_EXERCISE OBJECTIVE_
Please rewrite the listing from the line with "This screenshot has height=510, width=1286. Task: Tap the first" to the line with "(1103, 116)", replacing "blue" with "green" and keeping everything else the same.

Saved entries:

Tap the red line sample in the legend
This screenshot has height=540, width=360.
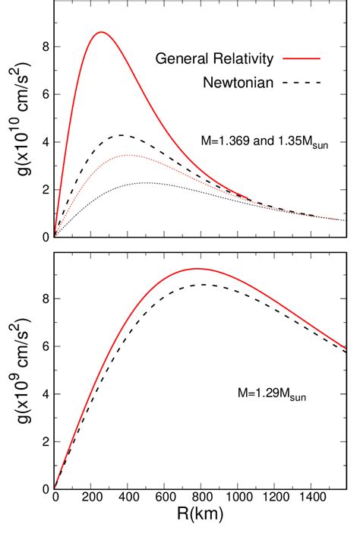tap(302, 58)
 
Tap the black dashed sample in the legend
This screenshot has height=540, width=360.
tap(302, 81)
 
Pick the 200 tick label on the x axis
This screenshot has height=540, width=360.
tap(91, 504)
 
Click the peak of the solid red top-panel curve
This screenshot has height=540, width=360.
tap(101, 32)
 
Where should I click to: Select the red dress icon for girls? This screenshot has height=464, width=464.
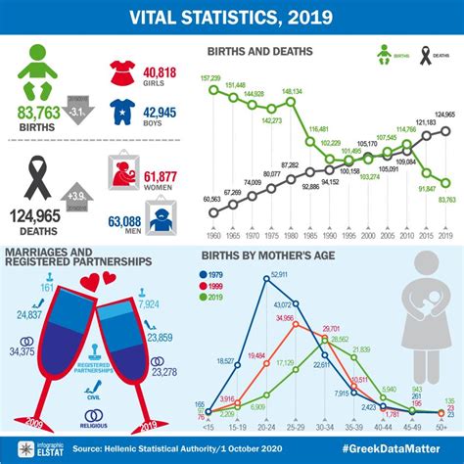122,74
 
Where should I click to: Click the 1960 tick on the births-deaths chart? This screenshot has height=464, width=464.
212,236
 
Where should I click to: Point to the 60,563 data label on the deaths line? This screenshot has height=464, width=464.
212,200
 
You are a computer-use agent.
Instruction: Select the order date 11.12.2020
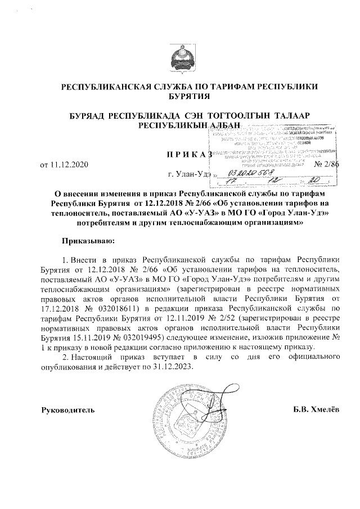tap(67, 165)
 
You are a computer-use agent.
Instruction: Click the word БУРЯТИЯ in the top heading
tap(180, 96)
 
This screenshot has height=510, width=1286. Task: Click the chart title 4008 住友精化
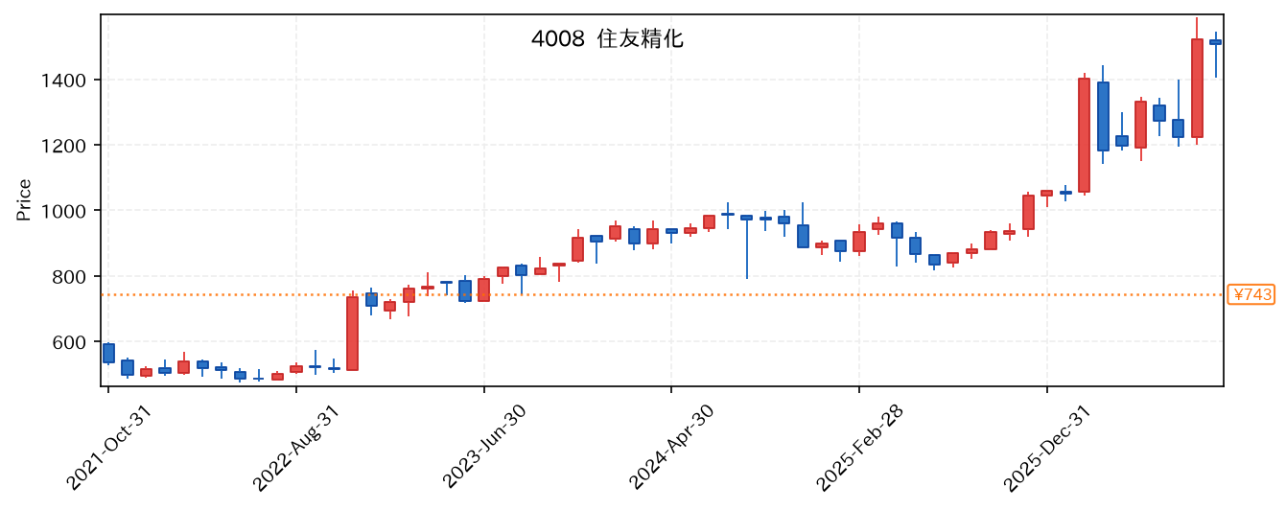(607, 39)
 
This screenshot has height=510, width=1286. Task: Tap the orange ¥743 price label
(1251, 295)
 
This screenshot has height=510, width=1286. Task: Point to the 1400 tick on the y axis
(63, 81)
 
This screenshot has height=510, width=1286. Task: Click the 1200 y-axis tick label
(63, 146)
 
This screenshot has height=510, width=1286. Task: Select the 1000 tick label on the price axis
(63, 211)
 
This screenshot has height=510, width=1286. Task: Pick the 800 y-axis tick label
(69, 276)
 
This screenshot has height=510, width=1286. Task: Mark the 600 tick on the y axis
(69, 342)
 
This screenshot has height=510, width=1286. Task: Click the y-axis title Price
(24, 199)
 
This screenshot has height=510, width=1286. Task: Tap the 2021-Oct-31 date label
(108, 448)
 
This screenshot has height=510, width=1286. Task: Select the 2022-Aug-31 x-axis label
(296, 448)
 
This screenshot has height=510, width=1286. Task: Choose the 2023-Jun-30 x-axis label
(484, 447)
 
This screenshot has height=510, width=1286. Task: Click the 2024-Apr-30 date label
(671, 447)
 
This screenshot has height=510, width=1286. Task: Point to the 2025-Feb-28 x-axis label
(859, 448)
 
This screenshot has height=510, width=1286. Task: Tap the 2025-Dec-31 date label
(1047, 448)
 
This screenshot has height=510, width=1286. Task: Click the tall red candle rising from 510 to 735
(353, 334)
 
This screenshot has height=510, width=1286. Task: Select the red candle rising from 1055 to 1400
(1084, 135)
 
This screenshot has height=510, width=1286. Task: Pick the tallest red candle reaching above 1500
(1197, 88)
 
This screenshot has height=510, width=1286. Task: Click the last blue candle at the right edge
(1215, 42)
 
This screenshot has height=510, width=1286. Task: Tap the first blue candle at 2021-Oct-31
(108, 354)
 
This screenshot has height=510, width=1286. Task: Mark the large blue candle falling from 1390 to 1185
(1103, 116)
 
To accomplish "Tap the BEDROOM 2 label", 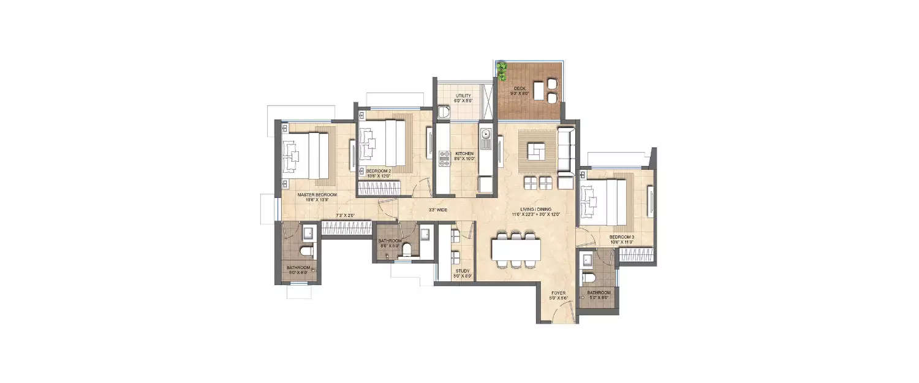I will coord(378,170).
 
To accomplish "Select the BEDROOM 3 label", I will coord(621,237).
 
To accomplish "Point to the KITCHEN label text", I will coord(464,153).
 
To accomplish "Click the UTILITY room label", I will coord(463,96).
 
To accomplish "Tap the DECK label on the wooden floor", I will coord(520,89).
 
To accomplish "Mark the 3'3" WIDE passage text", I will coord(437,210).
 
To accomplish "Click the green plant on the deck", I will coord(502,70).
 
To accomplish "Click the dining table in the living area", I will coord(516,249).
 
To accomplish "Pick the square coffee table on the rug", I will coord(537,149).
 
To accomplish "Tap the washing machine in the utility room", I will coord(443,112).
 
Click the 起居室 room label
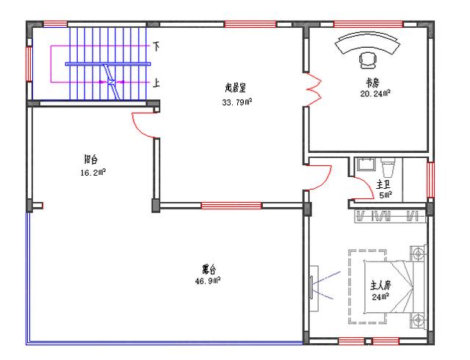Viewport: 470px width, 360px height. coord(236,87)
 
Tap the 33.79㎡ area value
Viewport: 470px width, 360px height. coord(236,102)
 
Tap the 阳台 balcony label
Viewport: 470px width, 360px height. coord(92,158)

_EXERCISE ANSWER_
This screenshot has height=510, width=1286. Task: Tap the first green candle at 2021-Oct-31
(108, 354)
 
This screenshot has height=510, width=1286. Task: Mark the large green candle falling from 1390 to 1185
(1103, 116)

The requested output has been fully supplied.